早稲田大学副総長 中国の学術機関との交流を語る。

タグ: 早稲田大学 中国 留学生 少子高齢化 

発信時間: 2012-08-13 14:30:13 | チャイナネット | 編集者にメールを送る

 

中国網:日本全体で取り組んでいる様子が分かります。もう少し具体的に、貴大学と中国の学術機関で取り組んでいらっしゃるプロジェクトなどがございましたら、ご紹介ください。

内田:現在、早稲田大学と中国の学術機関により実施されている共同研究プロジェクトは、多数ありますが、主なものとして、2003年より世界遺産アーカイビング共同研究 (北京大学・早稲田大学・凸版印刷株式会社)、2002年開催された共同国際シンポジウ「MOT/MBAの叡知を産業活性化にどう活かすか」(清華大学・早稲田大学)、2004年開催ナノテクノロジージョイントシンポジウム(上海交通大学・早稲田大学)、2000年より継続的に実施されている四川とその近隣の地域文化を研究 (四川大学・早稲田大学)、2003年、楚文化と楚地から出土した文献に関する共同研究(武漢大学・早稲田大学)があります。また、昨年わが国を襲いました未曾有の大災害、東日本大震災からの復興に際し、早稲田大学東日本大震災復興研究拠点・自然文化安全都市研究所(代表者・中川武理工学術院教授)のもと、早稲田大学と清華大学の日中両校による提案型設計ワークショップ研修が開催されるにいたりました。東日本大震災において津波・地震・原子力事故に因る被災を受けた東北三陸地方の岩手県大槌町において、両校の学生・教職員約30名(うち学生は早大8名、清華大8名)が参加し、4月27日から5月4日までの8日間に渡り同ワークショップは実施されました。現地調査・現地住民との対話を通じて、地域社会機能が失われ、高齢化問題が深刻化する大槌町の社会的・文化的課題に対応する設計案が提案され、今後の復興の指針となる貴重な実績を残しました。

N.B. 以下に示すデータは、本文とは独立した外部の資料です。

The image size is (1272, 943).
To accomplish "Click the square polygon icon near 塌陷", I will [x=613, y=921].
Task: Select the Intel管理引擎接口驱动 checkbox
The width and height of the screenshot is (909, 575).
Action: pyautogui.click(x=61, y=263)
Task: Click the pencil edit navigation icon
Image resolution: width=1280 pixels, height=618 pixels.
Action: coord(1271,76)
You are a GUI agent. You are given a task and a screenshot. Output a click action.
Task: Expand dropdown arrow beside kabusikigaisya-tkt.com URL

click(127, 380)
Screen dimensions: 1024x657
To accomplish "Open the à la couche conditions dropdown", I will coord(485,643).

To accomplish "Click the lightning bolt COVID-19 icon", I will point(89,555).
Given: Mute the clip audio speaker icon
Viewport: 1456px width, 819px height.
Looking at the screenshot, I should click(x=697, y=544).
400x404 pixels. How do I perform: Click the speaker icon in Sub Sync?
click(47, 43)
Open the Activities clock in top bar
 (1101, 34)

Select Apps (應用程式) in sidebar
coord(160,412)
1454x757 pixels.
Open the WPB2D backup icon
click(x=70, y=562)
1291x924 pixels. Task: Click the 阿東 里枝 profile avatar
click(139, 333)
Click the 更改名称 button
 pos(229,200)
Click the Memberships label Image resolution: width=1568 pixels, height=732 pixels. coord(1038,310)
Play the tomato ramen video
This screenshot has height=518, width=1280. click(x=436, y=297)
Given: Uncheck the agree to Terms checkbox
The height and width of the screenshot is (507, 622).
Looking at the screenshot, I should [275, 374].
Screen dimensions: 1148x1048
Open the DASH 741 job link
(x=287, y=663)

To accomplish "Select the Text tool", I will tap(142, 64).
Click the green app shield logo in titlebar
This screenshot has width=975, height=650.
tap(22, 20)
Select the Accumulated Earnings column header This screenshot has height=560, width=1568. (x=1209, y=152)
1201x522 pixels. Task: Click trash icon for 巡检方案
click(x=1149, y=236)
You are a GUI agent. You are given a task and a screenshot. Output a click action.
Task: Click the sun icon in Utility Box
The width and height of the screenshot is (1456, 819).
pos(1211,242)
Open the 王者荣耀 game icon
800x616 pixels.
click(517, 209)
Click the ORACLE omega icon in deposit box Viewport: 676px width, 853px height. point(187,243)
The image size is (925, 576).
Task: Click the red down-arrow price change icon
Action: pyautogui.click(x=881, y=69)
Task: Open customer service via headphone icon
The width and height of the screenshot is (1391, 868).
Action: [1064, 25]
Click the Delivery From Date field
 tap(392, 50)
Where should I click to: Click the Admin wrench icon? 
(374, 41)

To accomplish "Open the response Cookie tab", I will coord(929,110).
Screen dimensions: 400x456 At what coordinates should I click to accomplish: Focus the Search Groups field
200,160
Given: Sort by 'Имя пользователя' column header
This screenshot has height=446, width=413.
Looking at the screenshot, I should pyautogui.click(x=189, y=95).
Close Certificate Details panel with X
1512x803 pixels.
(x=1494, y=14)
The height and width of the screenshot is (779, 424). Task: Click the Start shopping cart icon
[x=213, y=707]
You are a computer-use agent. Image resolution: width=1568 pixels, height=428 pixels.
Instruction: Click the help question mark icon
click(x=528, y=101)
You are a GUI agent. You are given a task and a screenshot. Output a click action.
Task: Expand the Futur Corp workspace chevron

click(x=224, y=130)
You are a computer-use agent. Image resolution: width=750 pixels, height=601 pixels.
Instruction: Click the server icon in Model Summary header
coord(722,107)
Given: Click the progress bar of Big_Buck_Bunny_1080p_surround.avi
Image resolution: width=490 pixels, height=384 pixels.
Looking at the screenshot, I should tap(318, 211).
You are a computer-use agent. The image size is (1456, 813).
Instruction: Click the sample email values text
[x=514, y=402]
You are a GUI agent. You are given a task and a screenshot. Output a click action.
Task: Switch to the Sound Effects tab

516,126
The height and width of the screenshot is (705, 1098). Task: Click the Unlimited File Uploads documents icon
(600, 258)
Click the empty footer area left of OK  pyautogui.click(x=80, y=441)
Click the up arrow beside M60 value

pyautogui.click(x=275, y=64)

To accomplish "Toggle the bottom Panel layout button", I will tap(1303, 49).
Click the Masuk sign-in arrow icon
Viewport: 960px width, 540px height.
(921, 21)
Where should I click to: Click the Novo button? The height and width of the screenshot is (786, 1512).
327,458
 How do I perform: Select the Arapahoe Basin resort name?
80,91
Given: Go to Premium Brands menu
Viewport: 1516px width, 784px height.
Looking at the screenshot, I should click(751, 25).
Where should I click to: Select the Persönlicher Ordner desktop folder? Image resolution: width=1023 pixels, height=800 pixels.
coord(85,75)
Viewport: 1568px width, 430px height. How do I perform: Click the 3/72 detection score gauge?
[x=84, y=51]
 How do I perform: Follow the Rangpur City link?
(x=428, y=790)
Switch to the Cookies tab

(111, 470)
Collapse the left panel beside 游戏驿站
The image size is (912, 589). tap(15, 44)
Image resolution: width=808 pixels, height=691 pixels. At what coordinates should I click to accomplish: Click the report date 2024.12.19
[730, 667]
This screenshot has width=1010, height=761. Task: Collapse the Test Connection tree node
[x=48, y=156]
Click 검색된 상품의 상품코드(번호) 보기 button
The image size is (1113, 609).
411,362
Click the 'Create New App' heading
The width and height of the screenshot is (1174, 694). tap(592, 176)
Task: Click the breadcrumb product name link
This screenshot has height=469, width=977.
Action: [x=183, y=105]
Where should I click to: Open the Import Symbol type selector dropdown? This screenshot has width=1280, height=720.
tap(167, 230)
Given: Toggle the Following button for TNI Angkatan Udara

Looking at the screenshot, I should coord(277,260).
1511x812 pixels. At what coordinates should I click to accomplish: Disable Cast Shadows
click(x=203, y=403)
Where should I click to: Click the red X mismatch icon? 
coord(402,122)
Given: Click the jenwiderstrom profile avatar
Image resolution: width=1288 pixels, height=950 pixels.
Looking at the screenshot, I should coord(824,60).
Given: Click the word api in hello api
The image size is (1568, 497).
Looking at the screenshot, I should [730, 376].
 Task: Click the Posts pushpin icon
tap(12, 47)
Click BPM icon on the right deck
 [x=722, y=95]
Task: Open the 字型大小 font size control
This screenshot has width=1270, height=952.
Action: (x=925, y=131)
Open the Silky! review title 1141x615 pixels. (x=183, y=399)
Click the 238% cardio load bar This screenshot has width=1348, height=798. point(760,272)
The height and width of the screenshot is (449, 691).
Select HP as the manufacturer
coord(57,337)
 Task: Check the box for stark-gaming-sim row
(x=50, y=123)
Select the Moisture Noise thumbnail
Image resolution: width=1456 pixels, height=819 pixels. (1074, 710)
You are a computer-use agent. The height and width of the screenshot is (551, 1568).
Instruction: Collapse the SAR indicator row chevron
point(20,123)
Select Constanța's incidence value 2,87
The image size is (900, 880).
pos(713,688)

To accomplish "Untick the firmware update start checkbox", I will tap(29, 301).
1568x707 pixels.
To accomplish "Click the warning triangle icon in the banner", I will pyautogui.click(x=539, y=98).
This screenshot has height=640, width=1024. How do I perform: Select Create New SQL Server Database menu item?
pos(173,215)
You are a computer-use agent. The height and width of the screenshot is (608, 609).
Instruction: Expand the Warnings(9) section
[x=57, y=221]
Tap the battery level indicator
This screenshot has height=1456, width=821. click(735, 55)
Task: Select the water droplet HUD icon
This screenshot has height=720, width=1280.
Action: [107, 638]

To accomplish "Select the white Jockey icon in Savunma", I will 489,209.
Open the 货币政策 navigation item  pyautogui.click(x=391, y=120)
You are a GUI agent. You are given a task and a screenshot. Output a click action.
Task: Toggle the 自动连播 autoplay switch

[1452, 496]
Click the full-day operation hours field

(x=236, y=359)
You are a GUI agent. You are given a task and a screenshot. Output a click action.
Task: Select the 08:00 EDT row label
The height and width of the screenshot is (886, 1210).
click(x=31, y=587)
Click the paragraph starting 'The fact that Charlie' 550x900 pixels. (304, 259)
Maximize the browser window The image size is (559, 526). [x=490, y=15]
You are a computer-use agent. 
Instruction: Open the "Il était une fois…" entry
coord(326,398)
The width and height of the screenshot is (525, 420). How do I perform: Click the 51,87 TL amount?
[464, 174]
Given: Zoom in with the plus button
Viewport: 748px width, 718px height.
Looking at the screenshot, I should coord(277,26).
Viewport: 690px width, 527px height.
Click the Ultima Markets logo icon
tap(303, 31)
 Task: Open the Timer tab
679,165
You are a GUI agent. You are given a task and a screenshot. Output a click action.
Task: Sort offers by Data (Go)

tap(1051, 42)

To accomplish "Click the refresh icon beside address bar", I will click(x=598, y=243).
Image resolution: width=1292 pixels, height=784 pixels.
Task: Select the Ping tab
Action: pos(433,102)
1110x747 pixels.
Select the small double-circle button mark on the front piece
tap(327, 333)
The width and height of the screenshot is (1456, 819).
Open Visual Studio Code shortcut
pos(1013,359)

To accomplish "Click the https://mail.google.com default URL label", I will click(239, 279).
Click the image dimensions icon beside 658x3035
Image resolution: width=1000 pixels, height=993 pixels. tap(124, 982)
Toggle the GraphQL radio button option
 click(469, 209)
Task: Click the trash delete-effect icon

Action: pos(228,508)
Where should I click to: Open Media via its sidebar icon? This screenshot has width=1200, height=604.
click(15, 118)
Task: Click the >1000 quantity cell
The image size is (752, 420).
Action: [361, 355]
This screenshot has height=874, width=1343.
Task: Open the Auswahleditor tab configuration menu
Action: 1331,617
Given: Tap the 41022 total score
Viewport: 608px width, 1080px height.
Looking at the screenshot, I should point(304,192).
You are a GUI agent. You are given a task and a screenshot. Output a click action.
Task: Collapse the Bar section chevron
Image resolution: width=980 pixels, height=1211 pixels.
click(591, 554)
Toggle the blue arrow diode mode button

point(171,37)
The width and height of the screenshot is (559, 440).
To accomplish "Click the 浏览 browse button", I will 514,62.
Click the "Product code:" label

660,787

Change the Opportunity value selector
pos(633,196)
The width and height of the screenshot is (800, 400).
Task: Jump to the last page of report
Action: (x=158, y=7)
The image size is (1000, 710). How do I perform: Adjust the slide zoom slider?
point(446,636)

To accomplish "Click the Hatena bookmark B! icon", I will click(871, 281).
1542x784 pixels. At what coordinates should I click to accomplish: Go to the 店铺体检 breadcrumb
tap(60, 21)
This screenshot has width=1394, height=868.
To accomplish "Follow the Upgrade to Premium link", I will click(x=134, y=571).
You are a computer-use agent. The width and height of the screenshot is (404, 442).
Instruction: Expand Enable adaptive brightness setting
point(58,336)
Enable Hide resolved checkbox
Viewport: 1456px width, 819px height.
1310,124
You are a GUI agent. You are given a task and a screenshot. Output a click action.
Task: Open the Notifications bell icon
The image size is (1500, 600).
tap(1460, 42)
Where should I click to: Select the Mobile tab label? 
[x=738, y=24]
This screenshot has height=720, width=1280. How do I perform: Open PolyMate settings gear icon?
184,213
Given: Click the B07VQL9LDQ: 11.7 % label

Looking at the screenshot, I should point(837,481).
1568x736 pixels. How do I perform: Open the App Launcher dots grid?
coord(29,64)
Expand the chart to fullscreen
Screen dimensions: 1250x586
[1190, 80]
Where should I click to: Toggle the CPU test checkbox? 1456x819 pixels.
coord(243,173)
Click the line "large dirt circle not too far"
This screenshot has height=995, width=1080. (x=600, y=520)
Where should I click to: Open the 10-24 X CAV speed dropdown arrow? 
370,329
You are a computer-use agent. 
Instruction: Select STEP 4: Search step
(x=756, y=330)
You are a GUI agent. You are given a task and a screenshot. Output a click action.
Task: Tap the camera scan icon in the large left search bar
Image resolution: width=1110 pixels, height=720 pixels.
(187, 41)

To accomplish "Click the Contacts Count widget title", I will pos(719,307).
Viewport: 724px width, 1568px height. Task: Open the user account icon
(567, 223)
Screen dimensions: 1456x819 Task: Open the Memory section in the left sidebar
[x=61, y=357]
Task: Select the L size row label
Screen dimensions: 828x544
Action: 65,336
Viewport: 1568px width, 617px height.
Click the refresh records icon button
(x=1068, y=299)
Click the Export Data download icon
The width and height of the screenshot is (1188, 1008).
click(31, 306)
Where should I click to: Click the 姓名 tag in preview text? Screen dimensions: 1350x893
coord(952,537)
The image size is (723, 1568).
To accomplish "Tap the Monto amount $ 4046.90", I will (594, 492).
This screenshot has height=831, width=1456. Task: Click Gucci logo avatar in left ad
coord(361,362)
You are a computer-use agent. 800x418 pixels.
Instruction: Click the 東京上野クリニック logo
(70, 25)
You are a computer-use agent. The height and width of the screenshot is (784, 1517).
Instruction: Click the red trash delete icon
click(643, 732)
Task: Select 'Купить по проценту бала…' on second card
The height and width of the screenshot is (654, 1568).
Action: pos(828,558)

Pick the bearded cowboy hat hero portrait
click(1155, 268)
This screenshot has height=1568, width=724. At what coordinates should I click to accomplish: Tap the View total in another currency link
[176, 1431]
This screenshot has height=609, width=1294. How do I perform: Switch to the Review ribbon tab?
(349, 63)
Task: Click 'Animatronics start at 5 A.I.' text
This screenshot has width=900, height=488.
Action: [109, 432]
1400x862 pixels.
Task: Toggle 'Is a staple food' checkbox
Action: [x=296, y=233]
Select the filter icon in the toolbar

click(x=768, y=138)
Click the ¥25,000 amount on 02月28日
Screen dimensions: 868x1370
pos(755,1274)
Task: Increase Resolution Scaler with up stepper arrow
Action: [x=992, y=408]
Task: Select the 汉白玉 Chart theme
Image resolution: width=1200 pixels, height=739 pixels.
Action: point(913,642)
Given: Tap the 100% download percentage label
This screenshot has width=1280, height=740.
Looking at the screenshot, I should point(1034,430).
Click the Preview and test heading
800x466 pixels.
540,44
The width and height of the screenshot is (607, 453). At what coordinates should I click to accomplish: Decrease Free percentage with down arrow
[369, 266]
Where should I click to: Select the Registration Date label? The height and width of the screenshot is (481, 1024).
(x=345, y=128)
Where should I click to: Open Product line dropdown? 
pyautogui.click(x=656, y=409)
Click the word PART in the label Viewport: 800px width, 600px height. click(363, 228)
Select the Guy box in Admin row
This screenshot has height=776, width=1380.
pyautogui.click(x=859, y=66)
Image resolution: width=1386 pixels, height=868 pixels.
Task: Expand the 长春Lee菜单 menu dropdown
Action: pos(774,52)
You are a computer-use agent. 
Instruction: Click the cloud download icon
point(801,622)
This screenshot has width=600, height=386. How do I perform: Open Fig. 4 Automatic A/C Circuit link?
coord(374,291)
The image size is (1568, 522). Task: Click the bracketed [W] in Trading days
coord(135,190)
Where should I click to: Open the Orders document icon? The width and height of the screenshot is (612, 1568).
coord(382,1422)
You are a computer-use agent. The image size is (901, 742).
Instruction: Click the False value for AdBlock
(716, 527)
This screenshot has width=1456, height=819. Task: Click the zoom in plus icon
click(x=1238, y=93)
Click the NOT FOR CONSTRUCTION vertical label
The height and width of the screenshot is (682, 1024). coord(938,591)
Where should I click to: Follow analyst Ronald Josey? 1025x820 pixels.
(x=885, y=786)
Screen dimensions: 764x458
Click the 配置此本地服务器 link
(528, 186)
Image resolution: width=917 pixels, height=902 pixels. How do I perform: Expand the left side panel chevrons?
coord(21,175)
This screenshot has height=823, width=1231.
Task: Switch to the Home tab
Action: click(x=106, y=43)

2007年に早稲田大学に設置された世界初の「研究型」孔子学院は、北京大学と共同で運営にあたり、先進的な中国研究の促進、中国を研究対象とする大学院生や若手研究者の研究活動の支援を目的としています。事業の一環として、「若手研究者育成事業」「著名学者招聘事業」「日中学術共同研究事業」「早稲田大学孔子学院講義録出版事業」などのプロジェクトを展開しています。これまでに中国の有名な研究者を招聘し、数多くのシンポジウム、研究会、学生討論会などを開催してまいりました。

共同教育という観点からは、大学、政府機関、企業と連携して共同人材育成プログラムを推進しています。早稲田大学は、復旦大学、北京大学との間では、2004年からダブルディグリープログラムを開始しており、現在100を超える学生を共同で育成しました。それを発展させ、特定の分野において北京大学との間では、2009年より、早稲田大学大学院環境・エネルギー研究科において、国際環境リーダー共同育成プログラムがスタートしております。これは国境を越える複雑な課題を解決するために、日中が共同で人材を育成する新たな試みです。また、大連理工大学との間では、産学連携ソフトウェア開発技術者養成プロジェクトが行われています。地域におけるソフトウェア産業の産学連携を強化し、ソフトウェア技術者の人材育成に貢献することを目的としたプロジェクトです。E-Learningシステム等を利用した共同教育プログラムの開発・実施を行なっております。

一方、中国政府の公費派遣学生を積極的に受け入れ、本学の博士後期課程で研究され、博士号を取得して、中国に帰国された学生は年々増えております。企業との連携では、頂新国際集団奨学金制度があります。これは新しい産学連携の取組みとして、早稲田大学と中国の食品関連企業最大手である頂新国際集団(本社天津、董事長:魏応州)とが提携した大学院修士課程用プログラム「頂新国際集団 康師傅控股有限公司奨学金」制度を作りました。この奨学金制度は中国の大学に在籍する意欲ある優秀な学生を対象に、早稲田大学と中国の企業が協力して支援し、国際社会で活躍できる人材を育成するプログラムです。2010年9月より開始され、中国全土の大学卒業生を対象にする予定です。早稲田大学在籍中は、入学金、授業料、施設費等が免除になる他に、生活費として学生一人につき150万円が支給されます。5年間で425名程度の留学生を予定しています。これほど大規模な国境を越えた産学連携による奨学金制度は大変珍しいものです。